Technical Analysis

Index Outlook: A gripping December ahead

Lokeshwarri S K | Updated on January 19, 2018


Index chart

With the Fed set to hike rate, currency and commodity markets are again turning volatile

Financial markets were disappointed when Janet Yellen decided to prolong the suspense and do nothing in the October meeting. Will it be different in December? Well, no one really knows. But things are getting quite complicated already.

We have the RBI’s monetary policy meeting on Tuesday. Raghuram Rajan, thankfully, does not have to do much besides wait and watch; having earned himself a temporary reprieve by giving a larger-than-expected rate cut in the last meeting. European Central Bank is not in such a comfortable position and there are expectations that Draghi might cut rates or increase the quantum of stimulus in the meeting scheduled this week on Thursday.

This diverging action of central bankers — US and Eurozone — is applying pressure on the euro that is plumbing new lows; currently trading at 1.059 against the dollar.

The euro is down 3 per cent against the dollar over the last month and down 22 per cent since last May.

The dollar is gaining from the euro’s troubles and the dollar index finally moved above the 100 level on Friday. This is obviously not good for gold (at multi-year lows at $1,058), crude (moving towards the recent low at $37.7), rest of the commodity pact, emerging market equity and, of course, the rupee (moving towards the 2013-low).

All these factors together set the stage for not just an exciting week, but a pretty busy month for financial markets. Wonder how global fund managers will juggle their Christmas break amidst the ongoing bedlam?

Chinese stock market, which was in a state of uneasy calm since the August rout, too turned turbulent on Friday. The Shanghai Composite index declined over 5 per cent on reports that the Chinese regulator is investigating various market intermediaries for their involvement in the summer decline in stock prices.
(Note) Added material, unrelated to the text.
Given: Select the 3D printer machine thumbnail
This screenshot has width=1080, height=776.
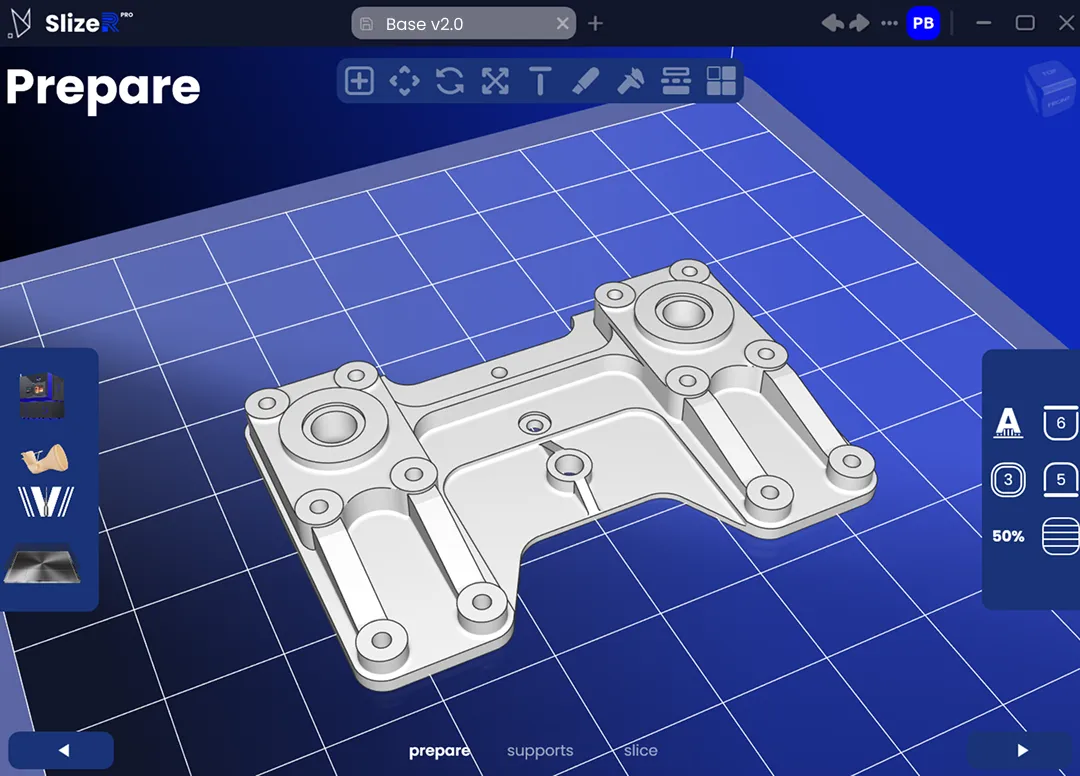Looking at the screenshot, I should point(42,395).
The repercussion of this volatility is felt in the foreign portfolio flows. These investors have pulled out ₹6,616 crore out of equity market so far in November. The pull-out from debt market is around half that amount.

With the rupee weakening, the pull-out could accelerate, applying pressure on stock prices.
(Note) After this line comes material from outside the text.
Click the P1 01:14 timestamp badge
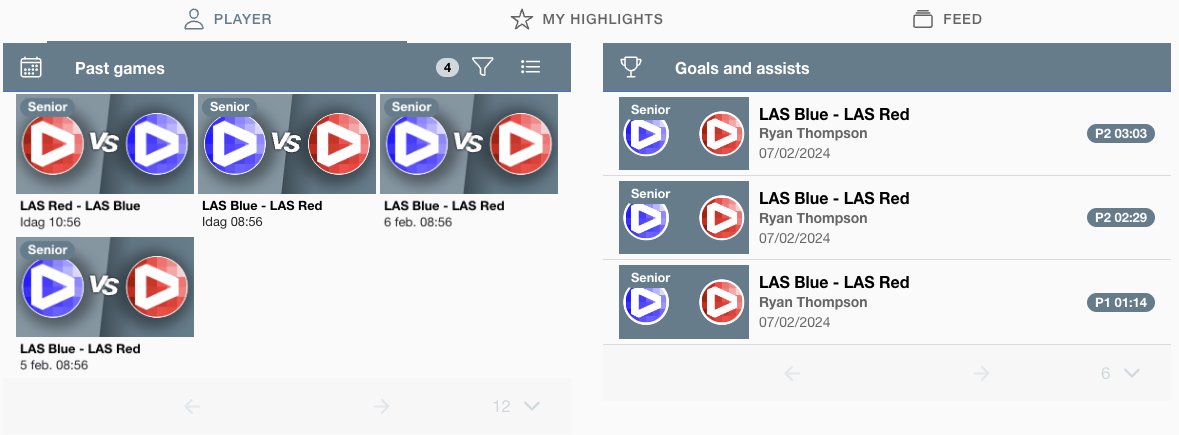1179x435 pixels. coord(1120,302)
The September quarter GDP number will be of interest to see how the investment growth in the economy has been. The ongoing Parliamentary session will be another influence on the Indian stock market next week.

Nifty 50 (7,942.7)

The truncated week that has just gone by made the Nifty rise to the high of 7,959. While squaring up of short positions ahead of the F&O expiry supported prices in the early part of the week, hopes of the GST Bill getting passed in Parliament pushed the Nifty higher on Friday.

Both the daily as well as the weekly oscillators are signalling a buy. The long-term oscillators on the monthly chart are however still dipping.

The week ahead: The Nifty rose to the short-term resistance at 7,954 and is currently poised there. There is another resistance just above at 8,000. The 50-day simple moving average is positioned here.

As mentioned last week, the inability to move above 8,000 will be a signal that the Nifty will move lower to 7,815, 7,714 or 7,678 in the coming sessions. Fresh shorts can therefore be initiated if there is a reversal from current levels.

Target on a move above 8,000 is 8,102. We need a close above 8,102 to signal a reversal in the short-term down-trend.

Medium-term trend: There is no alteration in the medium term trend. Inability to move beyond 8,100 will mean that the Nifty can decline to 7,539 or 7,363.

This down-move can stabilise at these levels and long-term investors can look for bargain buys at these levels.

There is a need to worry only if the index goes on to decline below 7,363.

Sensex (26,128.2)

The Sensex too managed to move higher and closed with 260-points gain last week.

The week ahead: The rally last week is far from convincing. The index was unable to get to the resistance zone between 26,300 and 26,350.

Traders need to stay circumspect as long as the index trades below this zone.

A reversal from current levels can drag it lower to 25,704, 25,453 and 25,287.

Short-term resistance above 26,350 is at 26,538 and then at 26,796.

Bank Nifty (17,370.9)

The Bank Nifty surged strongly last week, partly due to short-covering, helping the index gain 334 points.

Traders however need to stay cautious as long as the index trades below the resistance at 17,500. This level needs to be surpassed to take the index towards the next target of 18,029.

Supports for the week are at 16,910 and 16,587.

Global cues

Risk aversion has gripped commodity-dependent countries once again with metals such as copper, nickel and gold plumbing new lows and crude threatening to follow suit.

Indices of countries such as Brazil, Argentina and Russia received deep cuts in last week’s trade. European benchmarks such as the CAC and the DAX however were strong on a weakening euro.

The Dow was quite strong last week, fluctuating in a very narrow band between 17,650 and 17,900.

The US investors appear quite confident about the prospects of their equity market and this is reflected in the CBOE VIX that moved lower. The S&P 500 is also poised quite close to its all-time high at 2,135.